▸ **Directions**
Each record below is to be copied exactly; the pictures are to be omitted.

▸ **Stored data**
BEGIN

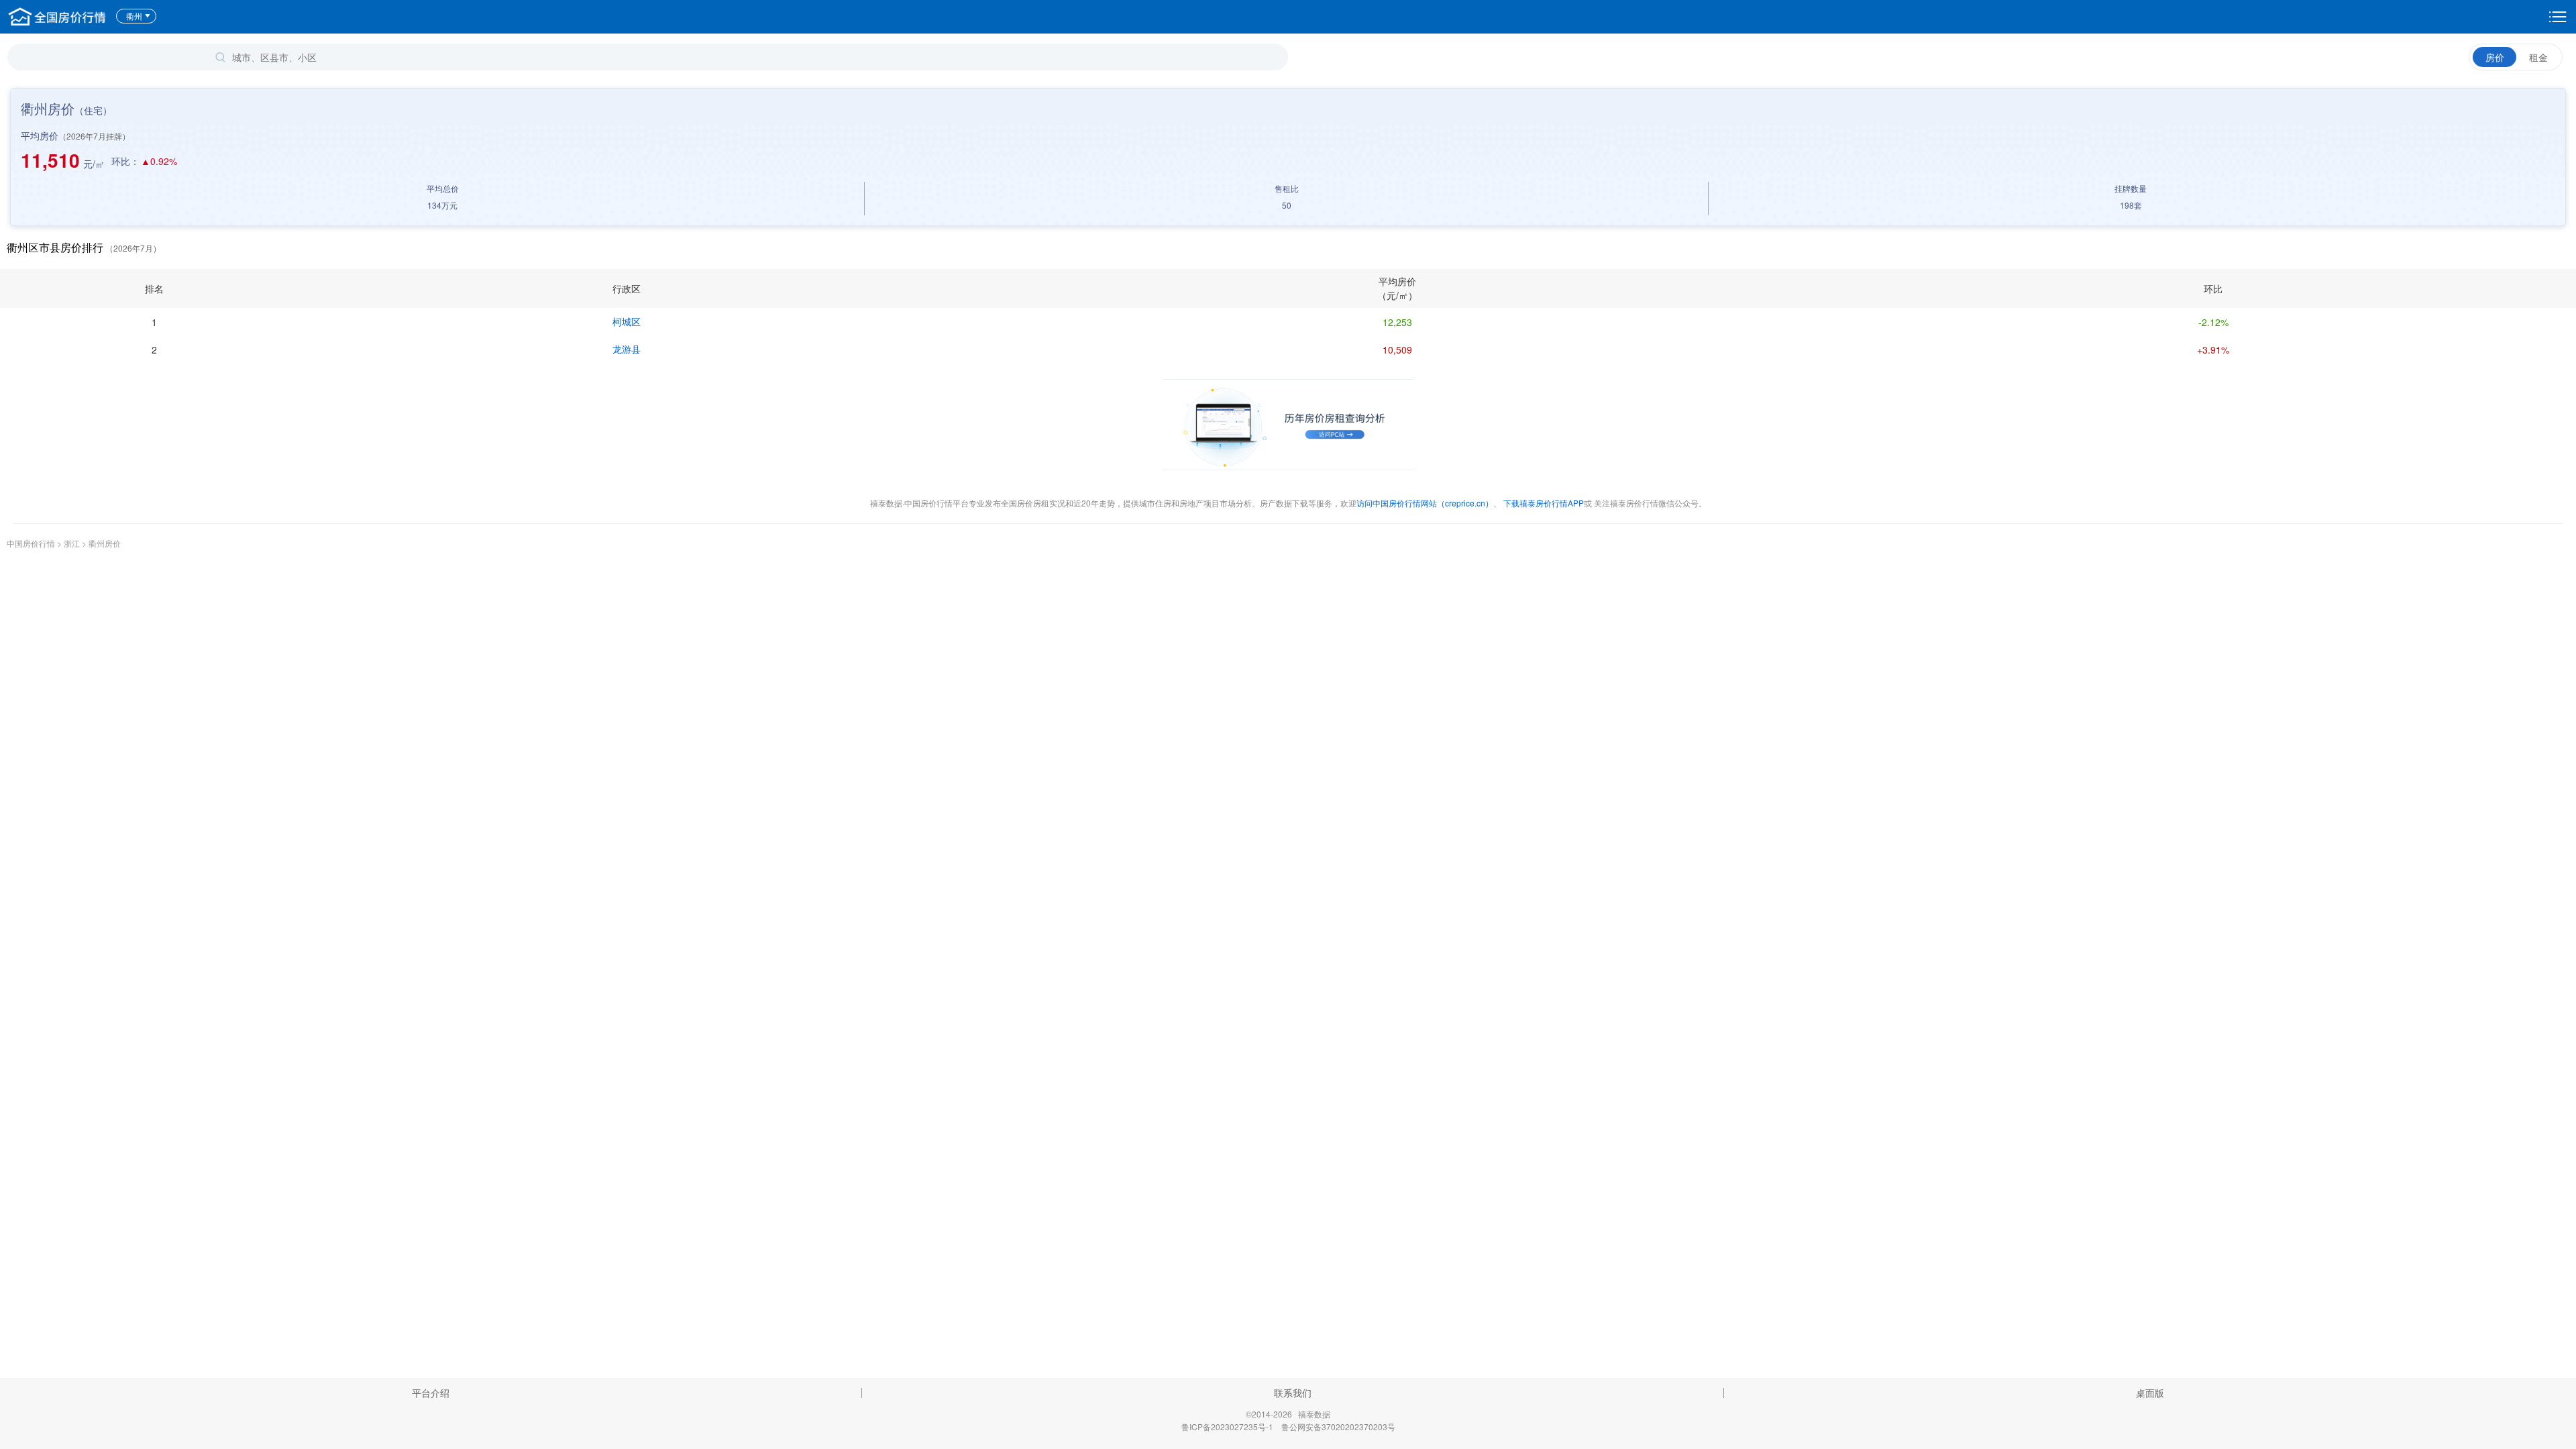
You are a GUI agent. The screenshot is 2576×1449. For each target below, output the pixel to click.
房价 (2494, 57)
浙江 (72, 543)
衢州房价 (105, 543)
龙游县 (626, 349)
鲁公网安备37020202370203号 (1338, 1426)
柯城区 (626, 321)
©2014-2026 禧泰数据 (1288, 1413)
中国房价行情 (32, 543)
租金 (2538, 57)
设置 (2558, 17)
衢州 (134, 15)
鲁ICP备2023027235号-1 (1227, 1426)
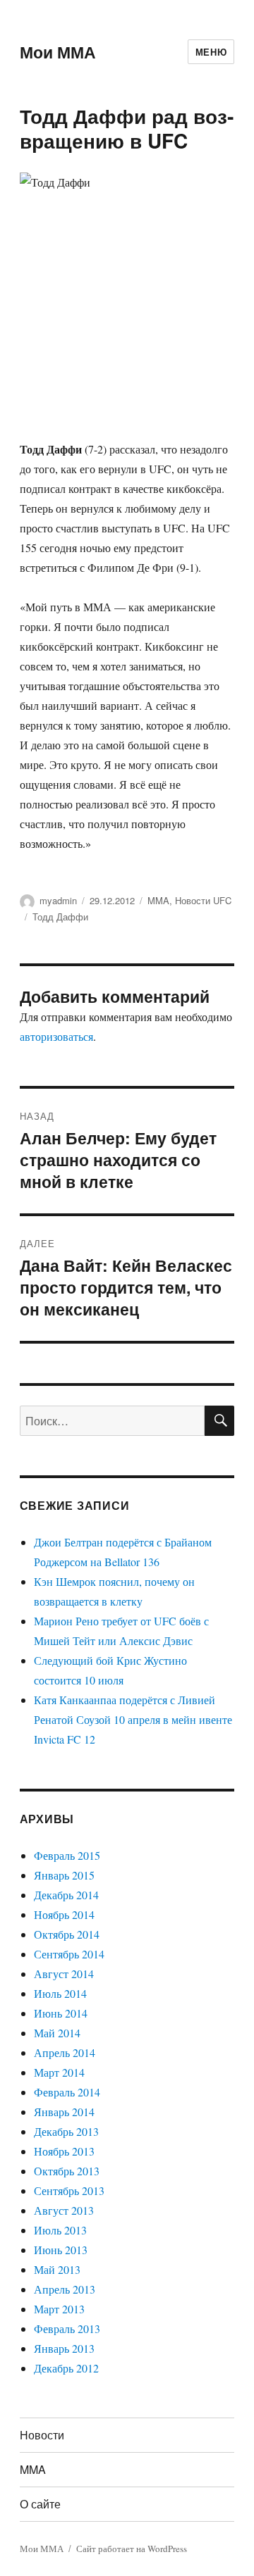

END

▸ **Final answer**
You are a GUI agent. The screenshot is 2576×1449. For each target below, output the pixel to click.
房价 (2494, 57)
浙江 (72, 543)
衢州房价 (105, 543)
龙游县 (626, 349)
鲁公网安备37020202370203号 (1338, 1426)
柯城区 (626, 321)
©2014-2026 禧泰数据 (1288, 1413)
中国房价行情 (32, 543)
租金 (2538, 57)
设置 (2558, 17)
衢州 (134, 15)
鲁ICP备2023027235号-1 (1227, 1426)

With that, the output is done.